Anyone with experience in tweaking limits.conf is what I am looking for. Is it best to start off by just adding a search stanza with: max_rt_search_multiplier = 2
or is it better to add:
max_searches_per_cpu = 2 ?
Our goal to is see how many concurrent real-time searches we can run before we start having a substantial performance hit.
changing the max_rt_search_multiplier is the way to go. changing max_searches_per_cpu and base_max_searches will change also affect the real-time limit, but will alter the limit for historical searches too.
max real-time searches = max_rt_search_multiplier x (max_searches_per_cpu * + base_max_searches)

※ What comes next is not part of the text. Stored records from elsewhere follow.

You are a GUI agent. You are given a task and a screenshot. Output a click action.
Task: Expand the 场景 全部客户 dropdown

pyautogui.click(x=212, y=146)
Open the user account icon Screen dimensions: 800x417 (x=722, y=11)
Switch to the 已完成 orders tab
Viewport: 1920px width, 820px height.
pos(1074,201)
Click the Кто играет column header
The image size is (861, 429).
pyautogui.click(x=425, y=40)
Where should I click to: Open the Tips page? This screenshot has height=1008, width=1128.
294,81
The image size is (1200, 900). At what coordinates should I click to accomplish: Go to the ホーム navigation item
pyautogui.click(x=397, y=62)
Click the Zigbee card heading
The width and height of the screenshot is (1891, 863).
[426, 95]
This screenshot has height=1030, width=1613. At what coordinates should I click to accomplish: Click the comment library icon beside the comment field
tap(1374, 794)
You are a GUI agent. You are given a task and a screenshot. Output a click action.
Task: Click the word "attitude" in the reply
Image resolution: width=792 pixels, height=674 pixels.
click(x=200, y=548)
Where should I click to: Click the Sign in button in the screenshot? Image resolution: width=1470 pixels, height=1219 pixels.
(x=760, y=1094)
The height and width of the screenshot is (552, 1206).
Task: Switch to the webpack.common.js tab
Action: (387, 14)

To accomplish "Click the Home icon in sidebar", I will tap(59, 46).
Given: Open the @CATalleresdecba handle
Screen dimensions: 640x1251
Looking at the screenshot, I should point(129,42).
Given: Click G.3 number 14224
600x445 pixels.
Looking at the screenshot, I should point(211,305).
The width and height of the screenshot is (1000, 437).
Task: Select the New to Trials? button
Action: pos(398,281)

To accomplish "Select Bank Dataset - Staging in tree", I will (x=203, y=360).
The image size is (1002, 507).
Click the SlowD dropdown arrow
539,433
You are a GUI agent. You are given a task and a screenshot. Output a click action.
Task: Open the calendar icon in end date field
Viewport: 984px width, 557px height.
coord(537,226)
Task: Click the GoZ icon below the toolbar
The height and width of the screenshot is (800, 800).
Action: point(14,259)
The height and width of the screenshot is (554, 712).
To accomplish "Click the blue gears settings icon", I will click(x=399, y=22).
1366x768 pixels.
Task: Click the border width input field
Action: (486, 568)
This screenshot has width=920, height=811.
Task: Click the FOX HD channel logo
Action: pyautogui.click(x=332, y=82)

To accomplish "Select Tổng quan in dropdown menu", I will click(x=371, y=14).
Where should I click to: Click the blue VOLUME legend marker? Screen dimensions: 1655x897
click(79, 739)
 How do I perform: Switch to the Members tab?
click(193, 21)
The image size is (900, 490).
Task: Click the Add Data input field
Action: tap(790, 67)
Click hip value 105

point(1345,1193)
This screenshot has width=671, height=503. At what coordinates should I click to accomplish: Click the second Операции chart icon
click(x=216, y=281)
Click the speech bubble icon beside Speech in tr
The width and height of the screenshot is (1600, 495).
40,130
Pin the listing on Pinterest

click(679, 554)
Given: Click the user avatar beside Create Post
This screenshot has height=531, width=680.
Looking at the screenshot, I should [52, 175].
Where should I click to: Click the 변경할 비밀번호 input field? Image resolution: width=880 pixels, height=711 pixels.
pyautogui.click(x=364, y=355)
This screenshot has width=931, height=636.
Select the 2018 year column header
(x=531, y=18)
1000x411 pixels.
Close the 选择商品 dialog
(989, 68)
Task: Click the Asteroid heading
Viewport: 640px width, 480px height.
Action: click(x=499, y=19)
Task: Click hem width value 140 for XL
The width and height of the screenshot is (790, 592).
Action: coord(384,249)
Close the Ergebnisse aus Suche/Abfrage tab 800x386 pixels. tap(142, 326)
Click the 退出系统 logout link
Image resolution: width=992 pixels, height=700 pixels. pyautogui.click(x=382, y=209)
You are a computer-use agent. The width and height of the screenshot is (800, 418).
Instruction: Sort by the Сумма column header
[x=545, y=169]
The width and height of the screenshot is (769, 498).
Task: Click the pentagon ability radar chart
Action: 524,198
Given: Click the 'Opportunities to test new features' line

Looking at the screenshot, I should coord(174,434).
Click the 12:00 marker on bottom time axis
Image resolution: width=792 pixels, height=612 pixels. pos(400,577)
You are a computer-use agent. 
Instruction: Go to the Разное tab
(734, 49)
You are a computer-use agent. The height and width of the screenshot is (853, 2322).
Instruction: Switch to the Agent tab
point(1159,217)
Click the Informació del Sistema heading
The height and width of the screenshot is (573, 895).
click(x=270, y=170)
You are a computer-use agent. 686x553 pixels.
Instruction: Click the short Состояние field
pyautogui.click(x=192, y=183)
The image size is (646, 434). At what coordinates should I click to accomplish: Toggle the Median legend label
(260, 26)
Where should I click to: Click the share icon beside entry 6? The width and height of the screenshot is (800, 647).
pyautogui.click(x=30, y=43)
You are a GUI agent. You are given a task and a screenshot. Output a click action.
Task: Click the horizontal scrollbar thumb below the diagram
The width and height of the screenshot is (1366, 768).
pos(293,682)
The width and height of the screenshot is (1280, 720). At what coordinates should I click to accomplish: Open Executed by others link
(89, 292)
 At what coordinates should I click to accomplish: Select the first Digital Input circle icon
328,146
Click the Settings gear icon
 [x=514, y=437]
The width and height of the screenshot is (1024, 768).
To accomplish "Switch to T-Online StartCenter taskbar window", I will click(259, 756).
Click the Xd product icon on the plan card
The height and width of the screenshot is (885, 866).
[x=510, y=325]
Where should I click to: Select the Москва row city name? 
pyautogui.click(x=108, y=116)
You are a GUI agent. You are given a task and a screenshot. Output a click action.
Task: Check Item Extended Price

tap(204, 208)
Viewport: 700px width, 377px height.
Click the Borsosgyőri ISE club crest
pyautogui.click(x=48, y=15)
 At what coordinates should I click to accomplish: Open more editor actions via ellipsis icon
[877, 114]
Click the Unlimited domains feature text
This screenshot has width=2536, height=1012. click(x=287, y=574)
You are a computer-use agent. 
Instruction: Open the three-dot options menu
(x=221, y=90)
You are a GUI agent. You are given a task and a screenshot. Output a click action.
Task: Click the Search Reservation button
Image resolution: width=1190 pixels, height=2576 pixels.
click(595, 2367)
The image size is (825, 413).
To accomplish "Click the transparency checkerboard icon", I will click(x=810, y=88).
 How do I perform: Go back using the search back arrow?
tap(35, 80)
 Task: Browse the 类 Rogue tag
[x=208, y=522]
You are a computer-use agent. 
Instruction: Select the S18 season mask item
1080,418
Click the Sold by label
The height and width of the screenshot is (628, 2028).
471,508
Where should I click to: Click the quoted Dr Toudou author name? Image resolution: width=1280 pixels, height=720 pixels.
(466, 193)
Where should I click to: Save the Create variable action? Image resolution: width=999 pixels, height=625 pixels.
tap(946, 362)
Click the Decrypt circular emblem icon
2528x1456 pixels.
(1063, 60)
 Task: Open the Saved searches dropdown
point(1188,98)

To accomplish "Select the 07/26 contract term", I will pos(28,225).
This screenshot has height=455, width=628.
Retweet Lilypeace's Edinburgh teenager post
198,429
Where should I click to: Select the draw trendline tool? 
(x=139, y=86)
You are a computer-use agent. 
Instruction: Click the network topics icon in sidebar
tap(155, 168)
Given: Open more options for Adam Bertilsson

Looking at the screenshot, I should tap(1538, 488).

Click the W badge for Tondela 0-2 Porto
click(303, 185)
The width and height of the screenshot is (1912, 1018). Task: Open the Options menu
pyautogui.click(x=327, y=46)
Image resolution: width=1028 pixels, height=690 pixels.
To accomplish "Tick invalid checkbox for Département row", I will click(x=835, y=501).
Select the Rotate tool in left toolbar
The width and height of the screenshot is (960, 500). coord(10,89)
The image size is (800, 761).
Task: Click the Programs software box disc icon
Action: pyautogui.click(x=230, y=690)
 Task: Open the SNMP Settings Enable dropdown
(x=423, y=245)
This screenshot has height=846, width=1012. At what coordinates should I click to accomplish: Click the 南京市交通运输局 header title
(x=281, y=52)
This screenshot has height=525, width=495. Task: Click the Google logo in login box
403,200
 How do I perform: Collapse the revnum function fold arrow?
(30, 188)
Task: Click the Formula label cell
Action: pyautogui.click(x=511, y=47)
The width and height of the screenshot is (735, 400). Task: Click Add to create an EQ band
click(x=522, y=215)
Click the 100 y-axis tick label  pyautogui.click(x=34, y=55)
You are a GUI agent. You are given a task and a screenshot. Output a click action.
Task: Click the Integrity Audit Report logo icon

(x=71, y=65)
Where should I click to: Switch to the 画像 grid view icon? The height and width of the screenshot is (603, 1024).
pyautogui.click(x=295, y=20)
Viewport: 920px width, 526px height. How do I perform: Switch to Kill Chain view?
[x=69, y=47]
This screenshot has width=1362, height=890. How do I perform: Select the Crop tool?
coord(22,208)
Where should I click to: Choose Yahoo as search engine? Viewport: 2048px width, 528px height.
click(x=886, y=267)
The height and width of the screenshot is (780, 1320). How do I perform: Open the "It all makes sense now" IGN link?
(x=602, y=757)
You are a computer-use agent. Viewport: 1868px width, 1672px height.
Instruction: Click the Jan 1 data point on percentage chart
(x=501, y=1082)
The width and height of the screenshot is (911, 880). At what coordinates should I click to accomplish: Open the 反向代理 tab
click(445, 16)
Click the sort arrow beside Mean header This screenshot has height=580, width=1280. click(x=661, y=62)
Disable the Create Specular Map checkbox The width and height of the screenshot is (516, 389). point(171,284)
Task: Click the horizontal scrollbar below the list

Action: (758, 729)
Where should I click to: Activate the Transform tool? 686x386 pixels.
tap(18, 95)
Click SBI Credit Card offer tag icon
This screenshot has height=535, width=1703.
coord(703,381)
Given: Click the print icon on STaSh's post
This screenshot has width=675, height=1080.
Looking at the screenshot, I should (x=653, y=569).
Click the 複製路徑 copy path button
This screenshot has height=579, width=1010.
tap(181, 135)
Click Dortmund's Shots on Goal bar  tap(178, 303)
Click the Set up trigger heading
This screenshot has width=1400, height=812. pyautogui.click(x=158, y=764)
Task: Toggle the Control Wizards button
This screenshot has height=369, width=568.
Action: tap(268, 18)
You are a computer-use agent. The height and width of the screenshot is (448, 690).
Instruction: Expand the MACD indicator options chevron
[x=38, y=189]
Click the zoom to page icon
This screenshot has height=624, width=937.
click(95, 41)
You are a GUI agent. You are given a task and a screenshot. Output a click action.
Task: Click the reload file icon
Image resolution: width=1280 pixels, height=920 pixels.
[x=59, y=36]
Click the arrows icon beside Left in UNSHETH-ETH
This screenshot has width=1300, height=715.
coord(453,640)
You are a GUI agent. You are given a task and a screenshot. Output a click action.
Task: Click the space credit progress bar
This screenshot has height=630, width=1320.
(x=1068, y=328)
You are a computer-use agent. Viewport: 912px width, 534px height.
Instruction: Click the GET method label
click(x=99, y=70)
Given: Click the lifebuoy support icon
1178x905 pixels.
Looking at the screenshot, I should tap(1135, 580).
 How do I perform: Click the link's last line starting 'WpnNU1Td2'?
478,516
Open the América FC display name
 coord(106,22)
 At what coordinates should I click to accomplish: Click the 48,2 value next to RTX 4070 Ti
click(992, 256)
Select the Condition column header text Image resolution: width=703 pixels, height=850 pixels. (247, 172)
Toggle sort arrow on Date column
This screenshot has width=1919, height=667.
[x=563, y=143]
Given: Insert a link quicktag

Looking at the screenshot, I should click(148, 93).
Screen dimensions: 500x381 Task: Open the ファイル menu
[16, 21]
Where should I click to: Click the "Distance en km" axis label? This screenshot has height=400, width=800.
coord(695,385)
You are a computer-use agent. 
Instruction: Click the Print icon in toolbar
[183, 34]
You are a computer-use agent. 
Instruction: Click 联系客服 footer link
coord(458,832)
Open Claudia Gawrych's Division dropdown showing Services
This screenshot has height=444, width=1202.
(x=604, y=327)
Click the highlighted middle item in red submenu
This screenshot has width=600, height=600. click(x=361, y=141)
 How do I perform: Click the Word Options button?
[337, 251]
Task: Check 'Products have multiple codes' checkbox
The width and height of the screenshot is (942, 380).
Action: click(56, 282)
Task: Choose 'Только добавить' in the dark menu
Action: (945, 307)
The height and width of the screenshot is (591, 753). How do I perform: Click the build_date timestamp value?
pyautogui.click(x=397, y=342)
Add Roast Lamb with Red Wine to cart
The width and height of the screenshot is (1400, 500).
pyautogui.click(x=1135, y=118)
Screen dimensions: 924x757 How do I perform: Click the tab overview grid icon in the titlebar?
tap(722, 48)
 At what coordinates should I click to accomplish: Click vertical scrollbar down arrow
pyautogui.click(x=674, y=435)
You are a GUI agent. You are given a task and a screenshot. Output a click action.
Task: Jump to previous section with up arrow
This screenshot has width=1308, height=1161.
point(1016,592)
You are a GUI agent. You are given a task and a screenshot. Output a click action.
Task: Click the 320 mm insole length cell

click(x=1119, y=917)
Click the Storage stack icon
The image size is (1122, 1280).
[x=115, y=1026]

And to address woodcock's comment, there is a setting that you can tweak which will allow you to optionally trade performance for latency. It will run real-time searches with higher latency but generally use far less system resources. The setting is under
[realtime]
indexed_realtime_use_by_default = true/false (defaults to false. set to true for less resource usage but higher latency)
I can tell you that answer: ONE! Unless you have designated your entire cluster to the purpose of running Real-Time Searches, don't run any.